I went back to working outside the home part time about six months ago, and a little nervous to see how that all plays out once #2 comes, but we'll see. God knows all things, right?

We are in a small rural town, having a hard time finding a church. We were going to a church about a half hour away, but feeling like we should be going to a church in our community... It's just there isn't a lot to pick from, and well, I'm not accustomed to traditional services.
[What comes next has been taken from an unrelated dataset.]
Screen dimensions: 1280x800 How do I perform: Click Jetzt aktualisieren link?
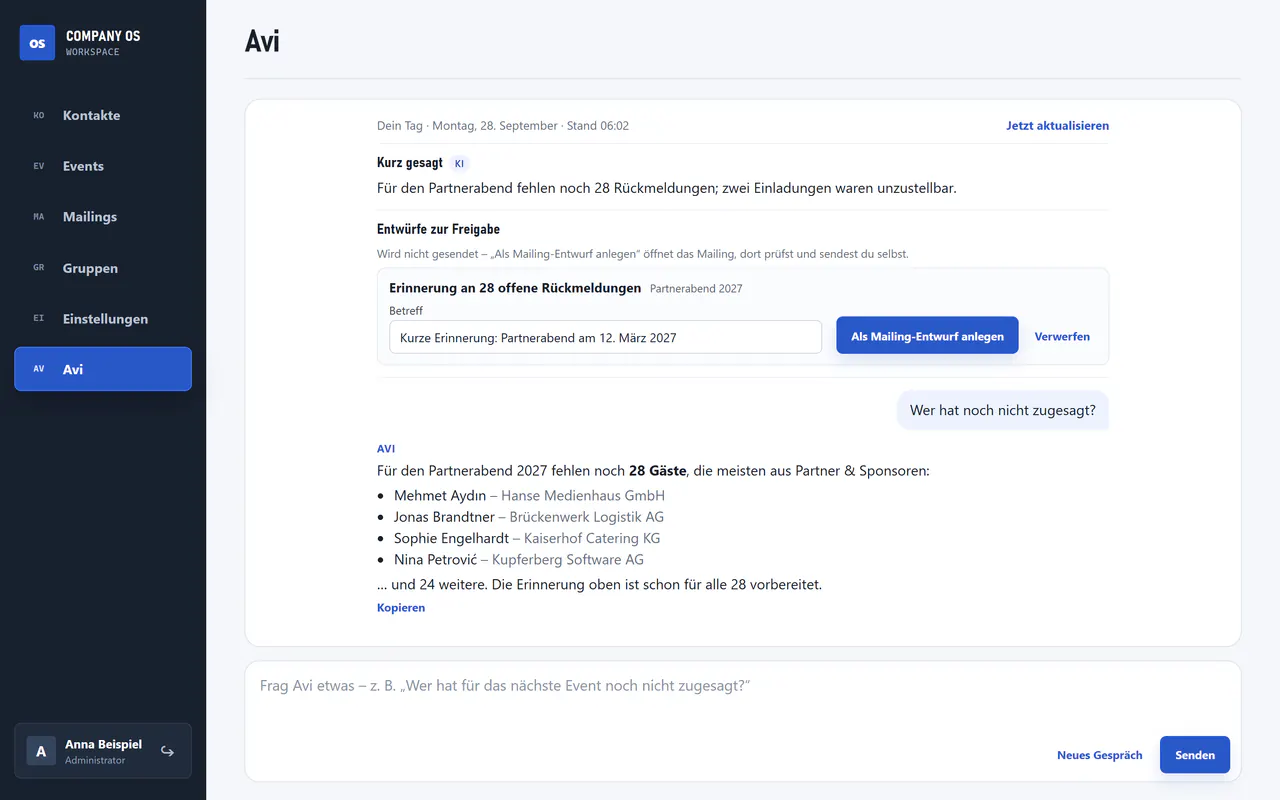click(x=1057, y=126)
Looking forward to getting to know some of you!
we don't really have a traditional service anymore either. i've completely changed- i grew up in a lutheran church and we're now pentecostal


i want to thank everone who's prayed for me and my lo. had another us today and the news is good. baby is still growing well and has a strong heartbeat (182) :heart , could find no reason for the small amount of blood a had on the tissues on sunday, and the sac is catching up in size and is almost as big as it should be.